Thank you.  While we utilized PercevalHR/Fura data in our manuscript, our key conclusions were in fact derived from the use of FLIM (Fluorescence Lifetime Imaging Microscopy). FLIM provides complementary and robust insights without requiring the use of any labeled probes, significantly strengthening our study’s validity.

Co-localization analysis of mitochondrial signals that we measured before and after elevating glucose concentration was already been addressed in prior studies conducted by our lab (Wang Z, et al., Communications biology, 2021). The validation of subcellular level colocalization was presented in Supplementary Figure 1b of the cited paper. This forms the basis of the conclusions we presented in Figure 2B.

While our current study does not include mitochondrial free calcium measurements, we plan to integrate mitochondrial calcium sensors in our future work, as described by Jeyarajan et al. (Biosensors, 2023). We are optimistic that these additional efforts will expand upon the findings presented here and will provide additional mechanistic insights.

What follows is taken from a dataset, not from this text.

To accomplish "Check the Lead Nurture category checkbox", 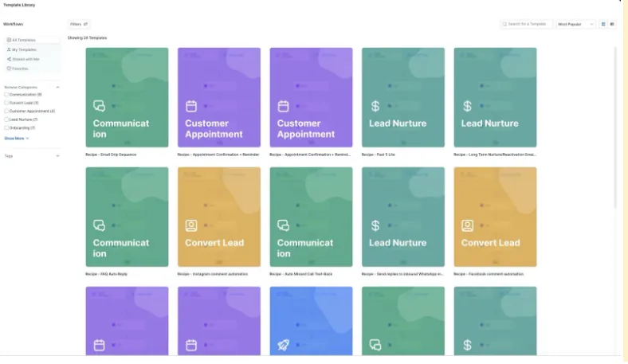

To address reviewer’s concerns, we propose including the following additional clarifications in the revised manuscript line 314-345:

"While we are confident in the validity and conservative interpretation of our data—as we used complementary approaches to measure different types of cellular signals—future work will incorporate mitochondrial calcium sensors, as recently described by Jeyarajan S. et al. (Biosensors, 2023), to further validate these findings."

Comment 2:

Again, the authors attribute the increase in the lifetime of the NAD(P)H to Ca2+ oscillation and activation of the mitochondrial metabolism (which is also shown in the last scheme), however, the only measurement was done using Perceval, which is known to be highly dependent on pH changes. This reviewer suggested to measure mitochondrial Ca2+ and mitochondrial ATP, which could validate that the observed Ca2+ oscillations are translated into mitochondrial Ca2+ uptake and a subsequent local activation of the mitochondrial metabolism, which could explain that the increased in the ATP levels are coming from mitochondria and not local glycolysis. Additionally, the authors should find either another way to measure ATP or to use a pH sensor to validate that there are no changes in the pH.

Response 2:

Thank you. We understand the reviewer’s concerns regarding potential pH effects on the Perceval signals we measured. However, Li and Tengholm (Diabetologia, 2013) previously explored the impact of pH on Perceval measurements in their study of submembrane ATP in beta cells and successfully demonstrated that glucose-induced changes in ATP as detected with Perceval were not influenced by pH variations. A direct quote from their paper was that “The oscillations in Perceval fluorescence did not reflect changes in pH.  Accordingly, glucose had little effect on pH in BCECF-loaded islets, while alkalinization with NH4Cl caused a dramatic rise of the BCECF and Perceval signals”.  We believe that this applies as well to the very similar measurements we carried out in our study and thus strongly supports the robustness of our results.

Raising the concentration of glucose has been shown to clearly increase bulk cytosolic pH. In their seminal study of the Perceval probe which they designed, Berg et al (Nature Methods, 2009), showed that the baseline Perceval fluorescence was reduced at more acidic pH.  However, despite the sensitivity of Perceval baseline fluorescence to pH, the magnitude of the changes that occurred in response to acute glucose challenges were unchanged in magnitude (see Fig 5b in Berg et al, 2009).